There is a movement in recent years to provide a more home-like environment for elders while still providing the direct care support that may be required. One organization driving this change is The Green House Project®. The Green House model describes a facility created from the ground up to foster the same feeling and experience you would get from living in a real home. Each home is designed for 10-12 residents, with private rooms and bathrooms and a family-like atmosphere of open common spaces.
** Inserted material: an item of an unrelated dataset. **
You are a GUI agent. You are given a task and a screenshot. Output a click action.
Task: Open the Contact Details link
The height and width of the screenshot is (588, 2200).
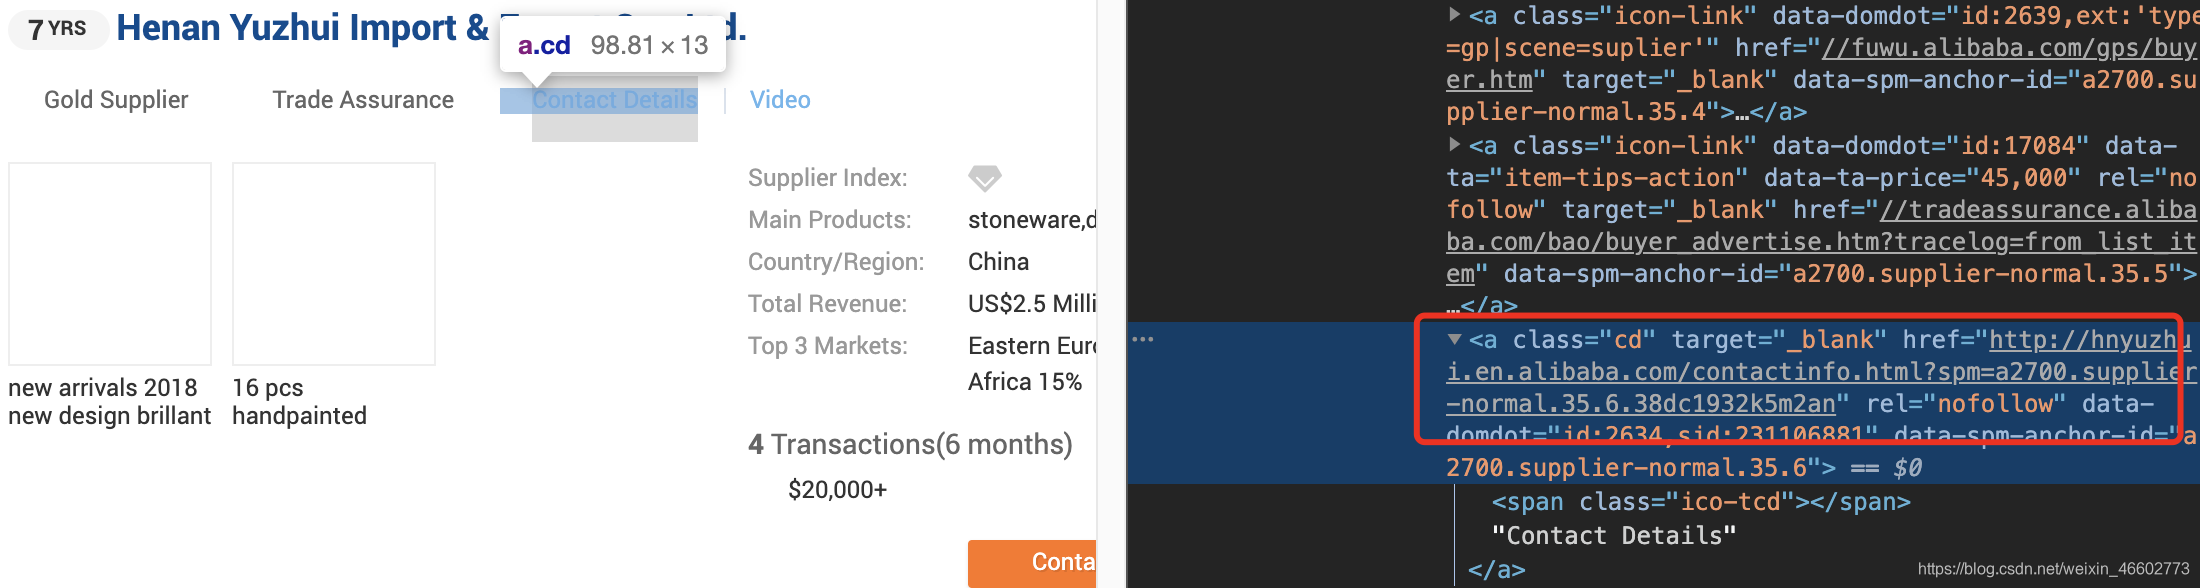(614, 100)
There is an innovative staff model that provides more contact between staff and residents, which is better both for the residents and for the staff.

How does this compare to a traditional nursing home?

There have been a number of studies that suggest that smaller scale, more homelike skilled nursing settings provide better resident outcomes, enhanced living environments for residents and work environments for staff, more staff cooperation, as well as better bonds between residents and staff.

A recent study funded by the Robert Wood Johnson Foundation found that residents of a Green House home are less likely to require hospitalization than similar patients in a traditional nursing home.

Research findings suggest that, compared to traditional nursing homes, Green House homes have:

  • Improved quality of life in seven areas: privacy, dignity, meaningful activity, relationship, autonomy, food enjoyment, and individuality.
  • Improved quality of care evidenced by maintaining self-care abilities longer and experiencing less depression, being bedfast, or having little or no activity.
  • Improved family satisfaction with general amenities, meals, housekeeping, physical environment, privacy, autonomy and healthcare.
  • Improved staff satisfaction and reduced turnover.
  • Higher direct care time, on average 23-31 minutes more per resident per day in staff time spent on direct care activities.
  • Increased direct engagement with elders, four times more time spent engaging in other than direct care activities.
  • Less stress for direct care staff.
  • Improved care outcome, including fewer in-house acquired pressure ulcers.
  • Cost neutral operations (same median cost as national nursing home median cost).
  • Lower capital costs (generally lower square foot costs to construct).
  • Comparable quality even though formal nurse supervision of direct care workers is not part of them staffing model.
  • Timely intervention when there are changes of condition due to direct care worker familiarity with the elders they serve.

Have you had any experiences with either traditional nursing homes or with this new cottage model? What do you believe the future holds?